- **Task statement**: Change each occurrence of "computer-use agent" in the data below to "screen assistant" and reproduce every line otherwise unchanged.

- **Supplied material**:
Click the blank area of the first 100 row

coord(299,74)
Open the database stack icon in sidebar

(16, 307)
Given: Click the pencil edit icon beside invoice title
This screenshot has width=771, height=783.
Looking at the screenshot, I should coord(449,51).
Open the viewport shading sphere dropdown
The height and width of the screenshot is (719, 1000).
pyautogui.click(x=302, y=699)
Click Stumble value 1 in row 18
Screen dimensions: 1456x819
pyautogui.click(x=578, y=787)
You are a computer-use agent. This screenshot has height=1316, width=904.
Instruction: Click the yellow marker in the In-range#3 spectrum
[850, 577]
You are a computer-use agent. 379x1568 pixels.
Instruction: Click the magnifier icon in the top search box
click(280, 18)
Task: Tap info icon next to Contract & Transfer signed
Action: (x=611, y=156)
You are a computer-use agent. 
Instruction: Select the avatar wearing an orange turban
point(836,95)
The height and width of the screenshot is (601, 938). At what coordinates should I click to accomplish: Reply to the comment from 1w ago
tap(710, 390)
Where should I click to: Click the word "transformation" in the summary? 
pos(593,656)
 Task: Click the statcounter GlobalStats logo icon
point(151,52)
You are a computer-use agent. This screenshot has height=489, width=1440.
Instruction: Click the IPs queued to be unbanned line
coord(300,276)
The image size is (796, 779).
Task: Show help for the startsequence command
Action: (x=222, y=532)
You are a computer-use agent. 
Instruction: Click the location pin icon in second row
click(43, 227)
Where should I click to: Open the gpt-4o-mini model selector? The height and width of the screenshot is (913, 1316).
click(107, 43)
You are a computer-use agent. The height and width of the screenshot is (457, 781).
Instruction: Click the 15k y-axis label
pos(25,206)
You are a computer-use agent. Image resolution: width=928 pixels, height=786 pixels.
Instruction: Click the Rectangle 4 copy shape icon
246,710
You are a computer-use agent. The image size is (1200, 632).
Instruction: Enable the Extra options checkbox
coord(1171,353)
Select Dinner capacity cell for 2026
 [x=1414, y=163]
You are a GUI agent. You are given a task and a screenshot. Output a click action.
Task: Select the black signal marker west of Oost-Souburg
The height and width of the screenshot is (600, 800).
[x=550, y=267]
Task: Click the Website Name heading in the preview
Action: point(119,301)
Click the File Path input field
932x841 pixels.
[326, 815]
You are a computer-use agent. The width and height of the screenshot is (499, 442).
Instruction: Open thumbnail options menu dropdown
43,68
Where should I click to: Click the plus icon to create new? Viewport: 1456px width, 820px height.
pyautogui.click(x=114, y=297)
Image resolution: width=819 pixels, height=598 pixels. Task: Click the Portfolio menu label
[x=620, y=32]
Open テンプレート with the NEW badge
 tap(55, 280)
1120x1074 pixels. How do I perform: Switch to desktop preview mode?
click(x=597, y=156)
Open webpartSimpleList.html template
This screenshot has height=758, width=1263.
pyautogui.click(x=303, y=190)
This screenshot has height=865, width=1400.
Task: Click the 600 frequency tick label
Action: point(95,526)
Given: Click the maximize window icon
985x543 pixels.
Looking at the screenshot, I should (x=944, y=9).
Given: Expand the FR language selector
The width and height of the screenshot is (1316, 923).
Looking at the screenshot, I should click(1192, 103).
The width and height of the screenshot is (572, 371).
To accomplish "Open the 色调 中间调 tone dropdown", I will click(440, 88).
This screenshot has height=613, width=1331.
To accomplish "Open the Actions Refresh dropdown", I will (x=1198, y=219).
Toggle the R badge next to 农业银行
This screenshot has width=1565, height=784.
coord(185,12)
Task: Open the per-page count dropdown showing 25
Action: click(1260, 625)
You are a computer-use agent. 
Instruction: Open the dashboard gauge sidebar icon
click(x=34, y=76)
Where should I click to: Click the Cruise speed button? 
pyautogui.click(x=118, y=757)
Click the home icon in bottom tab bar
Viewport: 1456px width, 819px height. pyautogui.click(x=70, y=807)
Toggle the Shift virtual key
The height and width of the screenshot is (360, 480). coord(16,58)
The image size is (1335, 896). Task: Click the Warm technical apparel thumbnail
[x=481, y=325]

- **Completed task**:
Click the blank area of the first 100 row

coord(299,74)
Open the database stack icon in sidebar

(16, 307)
Given: Click the pencil edit icon beside invoice title
This screenshot has width=771, height=783.
Looking at the screenshot, I should coord(449,51).
Open the viewport shading sphere dropdown
The height and width of the screenshot is (719, 1000).
pyautogui.click(x=302, y=699)
Click Stumble value 1 in row 18
Screen dimensions: 1456x819
pyautogui.click(x=578, y=787)
You are a screen assistant. This screenshot has height=1316, width=904.
Instruction: Click the yellow marker in the In-range#3 spectrum
[850, 577]
You are a screen assistant. 379x1568 pixels.
Instruction: Click the magnifier icon in the top search box
click(280, 18)
Task: Tap info icon next to Contract & Transfer signed
Action: (x=611, y=156)
You are a screen assistant. 
Instruction: Select the avatar wearing an orange turban
point(836,95)
The height and width of the screenshot is (601, 938). At what coordinates should I click to accomplish: Reply to the comment from 1w ago
tap(710, 390)
Where should I click to: Click the word "transformation" in the summary? 
pos(593,656)
 Task: Click the statcounter GlobalStats logo icon
point(151,52)
You are a screen assistant. This screenshot has height=489, width=1440.
Instruction: Click the IPs queued to be unbanned line
coord(300,276)
The image size is (796, 779).
Task: Show help for the startsequence command
Action: (x=222, y=532)
You are a screen assistant. 
Instruction: Click the location pin icon in second row
click(43, 227)
Where should I click to: Open the gpt-4o-mini model selector? The height and width of the screenshot is (913, 1316).
click(107, 43)
You are a screen assistant. The height and width of the screenshot is (457, 781).
Instruction: Click the 15k y-axis label
pos(25,206)
You are a screen assistant. Image resolution: width=928 pixels, height=786 pixels.
Instruction: Click the Rectangle 4 copy shape icon
246,710
You are a screen assistant. The image size is (1200, 632).
Instruction: Enable the Extra options checkbox
coord(1171,353)
Select Dinner capacity cell for 2026
 [x=1414, y=163]
You are a GUI agent. You are given a task and a screenshot. Output a click action.
Task: Select the black signal marker west of Oost-Souburg
The height and width of the screenshot is (600, 800).
[x=550, y=267]
Task: Click the Website Name heading in the preview
Action: point(119,301)
Click the File Path input field
932x841 pixels.
[326, 815]
You are a screen assistant. The width and height of the screenshot is (499, 442).
Instruction: Open thumbnail options menu dropdown
43,68
Where should I click to: Click the plus icon to create new? Viewport: 1456px width, 820px height.
pyautogui.click(x=114, y=297)
Image resolution: width=819 pixels, height=598 pixels. Task: Click the Portfolio menu label
[x=620, y=32]
Open テンプレート with the NEW badge
 tap(55, 280)
1120x1074 pixels. How do I perform: Switch to desktop preview mode?
click(x=597, y=156)
Open webpartSimpleList.html template
This screenshot has height=758, width=1263.
pyautogui.click(x=303, y=190)
This screenshot has height=865, width=1400.
Task: Click the 600 frequency tick label
Action: point(95,526)
Given: Click the maximize window icon
985x543 pixels.
Looking at the screenshot, I should (x=944, y=9).
Given: Expand the FR language selector
The width and height of the screenshot is (1316, 923).
Looking at the screenshot, I should click(1192, 103).
The width and height of the screenshot is (572, 371).
To accomplish "Open the 色调 中间调 tone dropdown", I will click(440, 88).
This screenshot has height=613, width=1331.
To accomplish "Open the Actions Refresh dropdown", I will (x=1198, y=219).
Toggle the R badge next to 农业银行
This screenshot has width=1565, height=784.
coord(185,12)
Task: Open the per-page count dropdown showing 25
Action: click(1260, 625)
You are a screen assistant. 
Instruction: Open the dashboard gauge sidebar icon
click(x=34, y=76)
Where should I click to: Click the Cruise speed button? 
pyautogui.click(x=118, y=757)
Click the home icon in bottom tab bar
Viewport: 1456px width, 819px height. pyautogui.click(x=70, y=807)
Toggle the Shift virtual key
The height and width of the screenshot is (360, 480). coord(16,58)
The image size is (1335, 896). Task: Click the Warm technical apparel thumbnail
[x=481, y=325]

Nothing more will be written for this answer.